"I am a camera with its shutter open, quite passive, recording, not thinking." Christopher Isherwood, “A Berlin Diary, 1930”
On stage, in giant letters is WILKOMMEN with the O representing the lens of the camera, its shutter open. A welcome indeed to the Kit Kat Club by the outrageously camp Emcee with his white powdered face, tight black lederhosen and boots. The opening number, all lace and leather bondage wear, is electrifying in its breathtaking energy and acrobatic skill.
Arriving in Berlin is the quiet American, Cliff Bradshaw, greeted by the kindness of strangers at the station and at Fraulein Schneider’s boarding house. An invitation to the Kit Kat Club soon opens his eyes, as a closeted gay man, to the sexually liberating, hedonistic nightlife of “beautiful girls, beautiful boys” galore.
Here, backstage at midnight, New Year's Eve 1930, he meets Sally Bowles, the wildly vivacious, flirtatious singer, pouring him a stiff gin and a promise of “divine decadence, darling.” Cliff is completely seduced by her green finger nails, Bohemian style and impulsive manner, that he cannot say no to her, even when he needs to write his novel and teach English. “You are so distracting” - to which she replies, “No, inspiring!”
Kara Lily Hayworth captures the complex personality of Sally, her zany, carefree nature but with a thin skinned vulnerability, her feelings expressed in the song “Maybe this Time.” She looks the iconic part, dark bob, dazzling smile and husky voice, akin to Oscar-winning Liza Minelli in the 1973 movie.
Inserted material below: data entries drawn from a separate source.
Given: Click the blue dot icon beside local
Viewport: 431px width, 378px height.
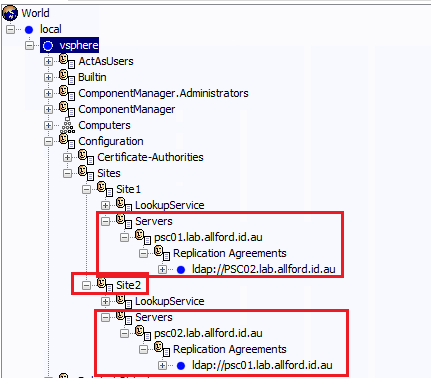Looking at the screenshot, I should tap(29, 30).
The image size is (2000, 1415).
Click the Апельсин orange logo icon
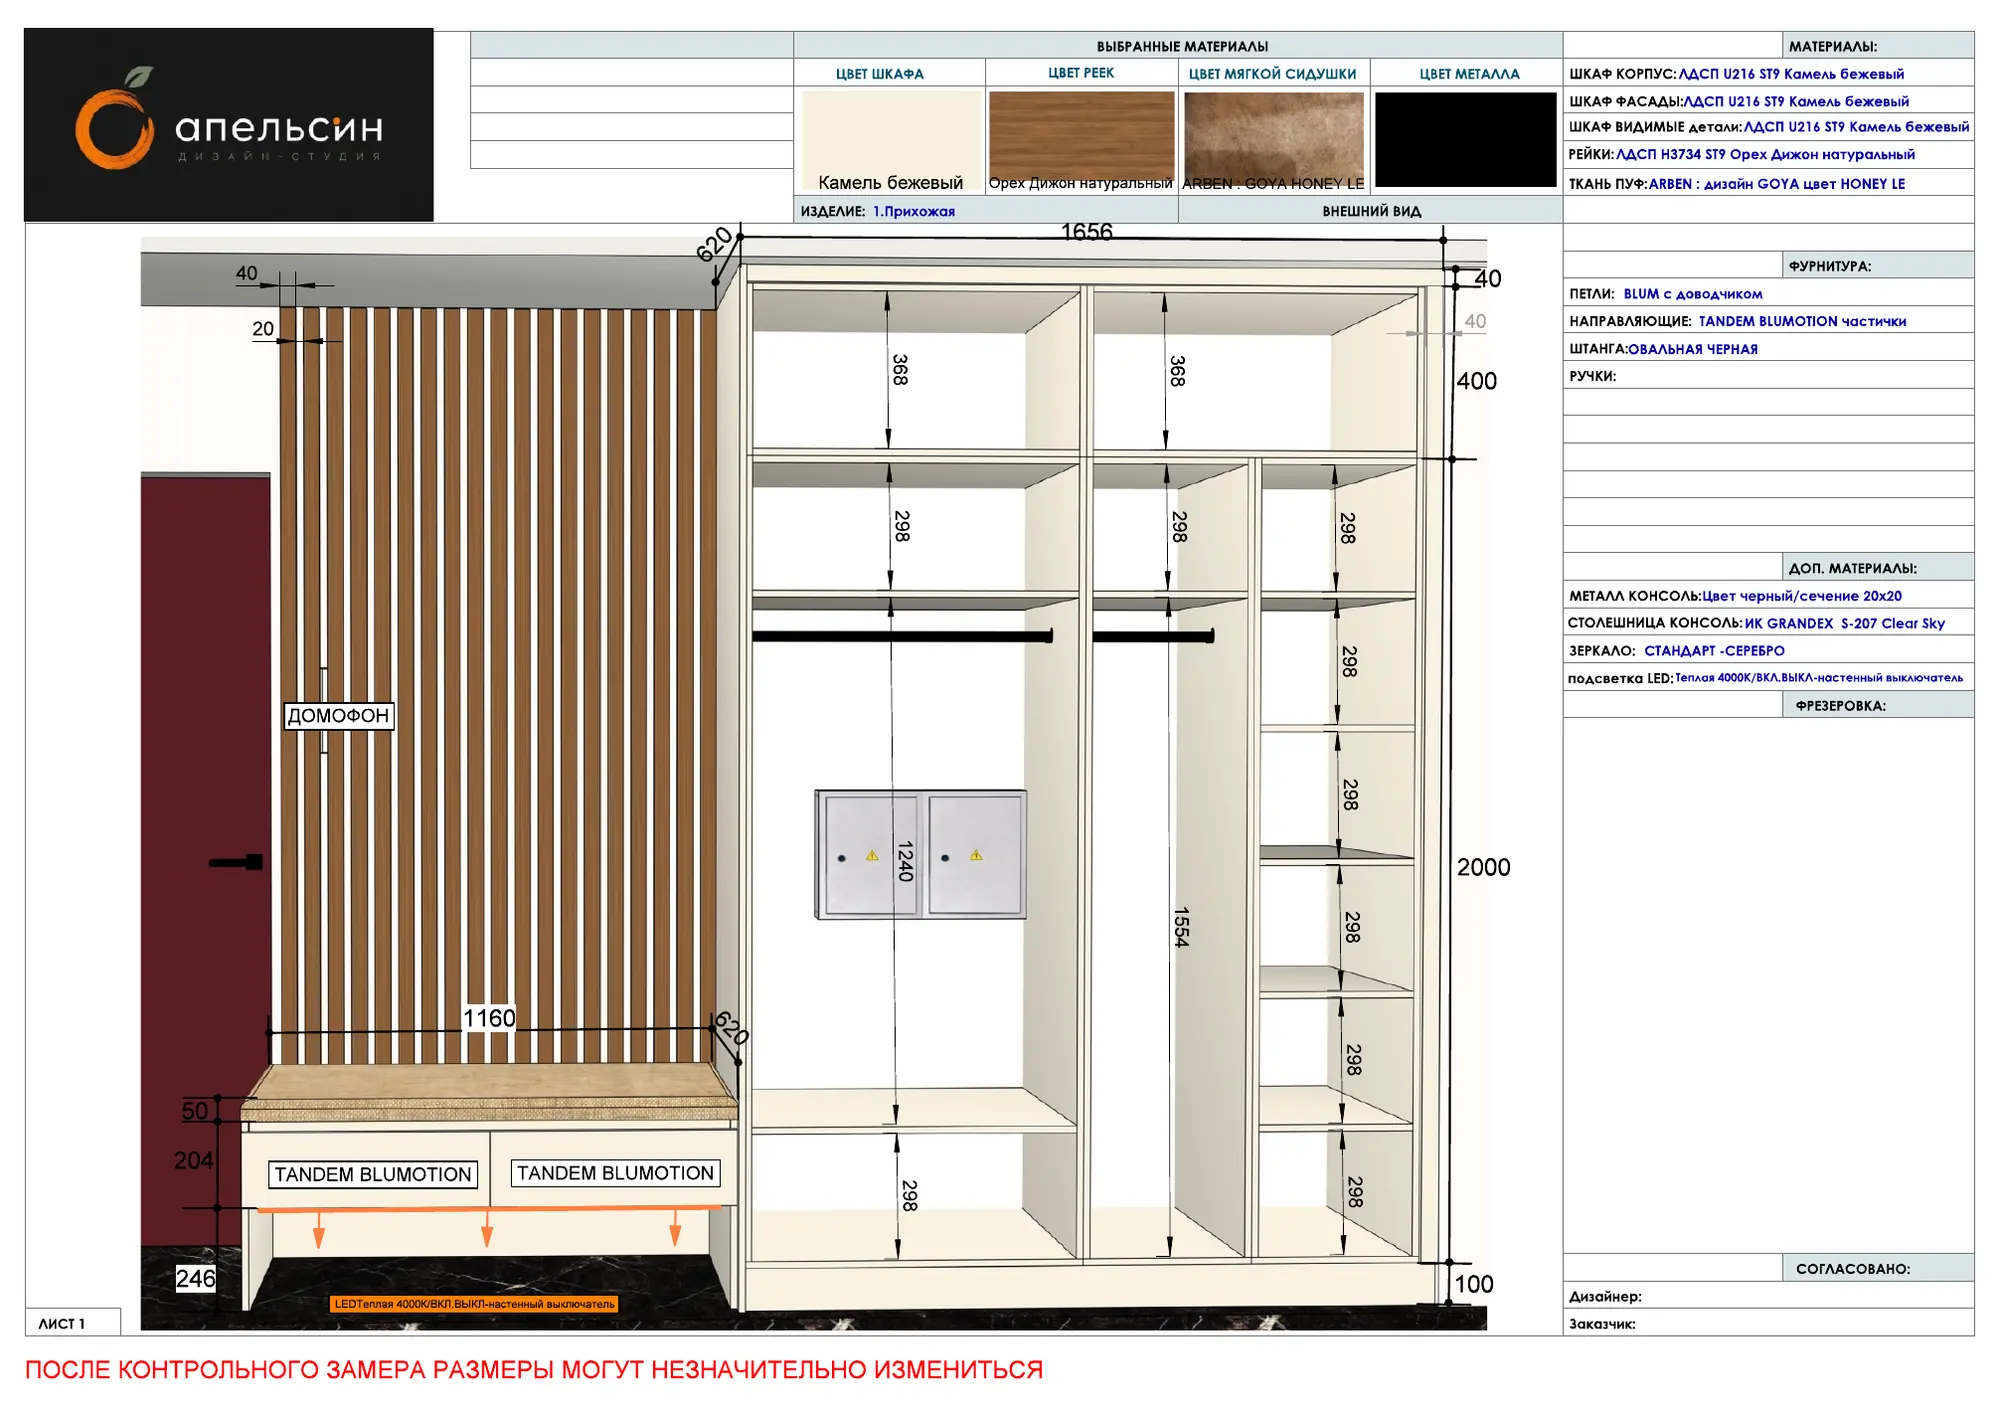click(x=115, y=119)
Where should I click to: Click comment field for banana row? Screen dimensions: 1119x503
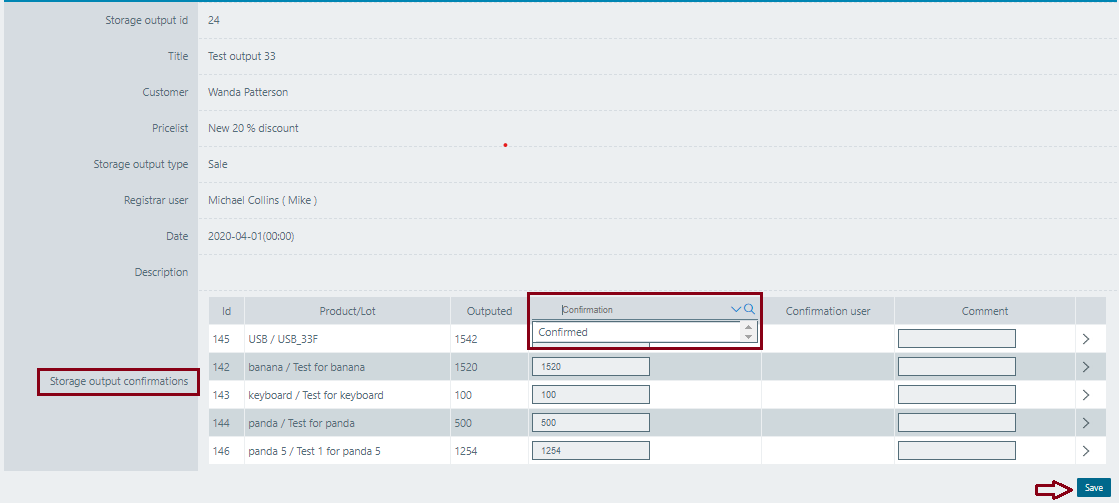[x=956, y=367]
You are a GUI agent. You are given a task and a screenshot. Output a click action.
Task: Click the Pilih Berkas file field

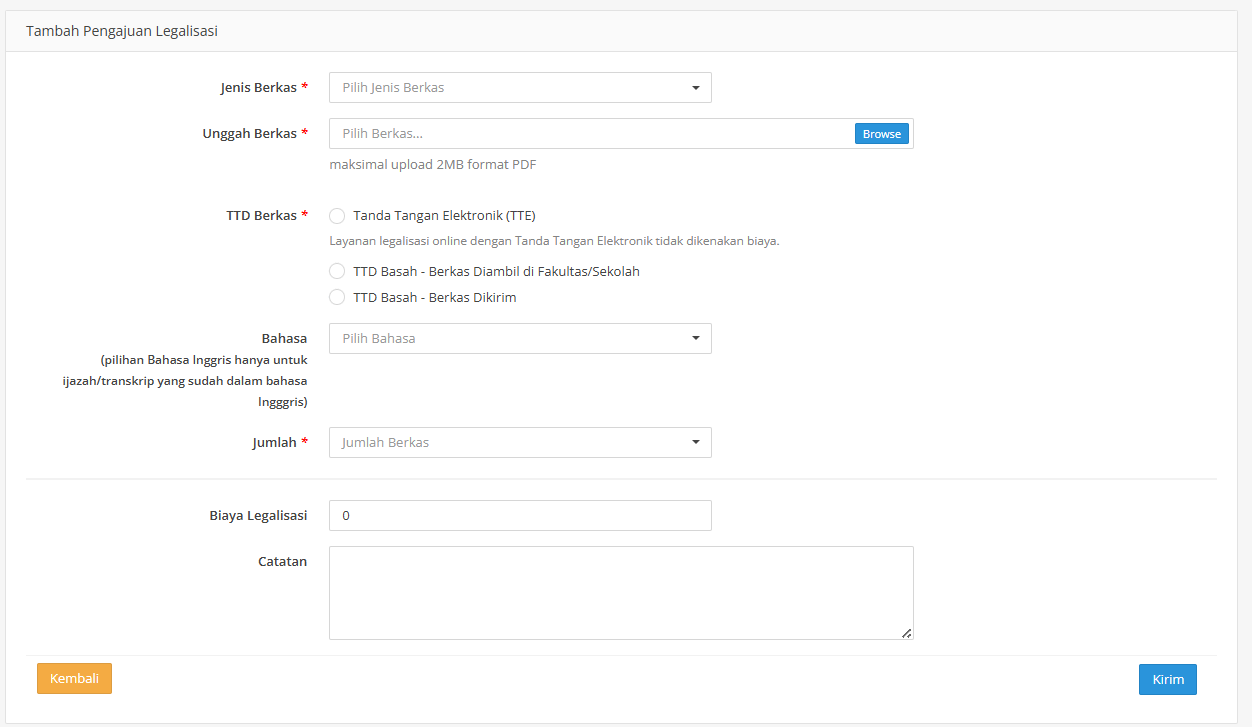click(590, 134)
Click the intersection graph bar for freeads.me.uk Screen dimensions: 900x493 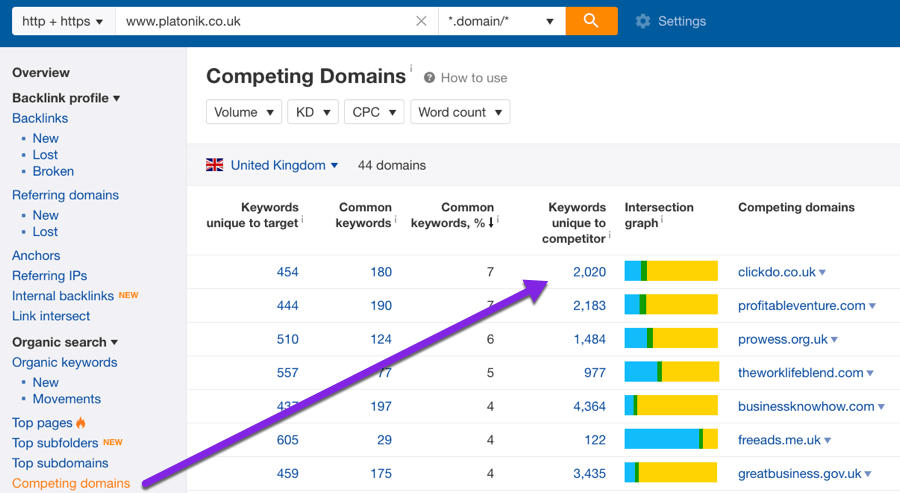[671, 440]
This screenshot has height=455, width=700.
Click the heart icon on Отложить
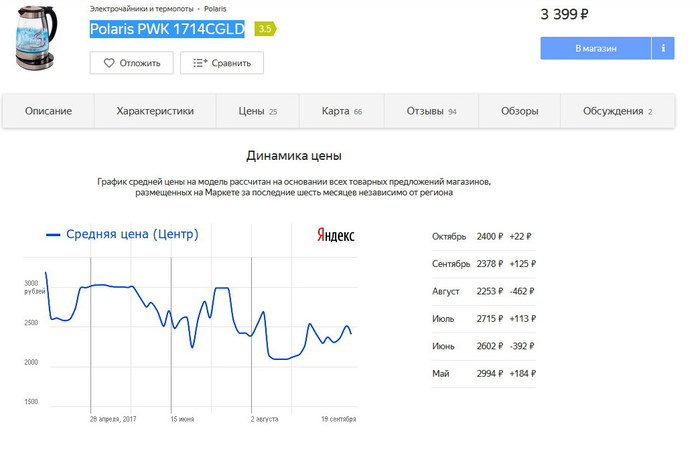click(107, 63)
A conventional romance blossoms between Fraulein Schneider and her tenant, Herr Schultz who brings her pears and pineapples from his fruit shop, a gentle relationship played by Anita Harris and James Paterson with graceful charm. Toasting their engagement with a glass of Schnapps and a gift of a crystal bowl, their happy future together is sadly not so rosy as Jewish shops are being attacked, littering broken glass in the streets. Cliff is aghast that Sally is politically naïve, oblivious to the changing anti-semitic society.
Centre stage as the Emcee of the Cabaret, John Partridge gives an enigmatic performance as the showman and ringmaster of this sleazy fantasy circus. He is reptilian in his louche, languid, snake-like moves, sliding up and slithering down a staircase, leading the ensemble in the club scene choreography - an erotic display of crotch-holding, pelvic thrusting, raunchy, racy routines with slick precision.
As the dark days of the Nazi regime take hold, the Emcee, donning a moustache, becomes a puppeteer manipulating the chorus on strings for the chilling number “Tomorrow Belongs to Me”. And finally, the blistering, bold denouement will hit you in the stomach with such a powerful, totally shocking, emotional punch.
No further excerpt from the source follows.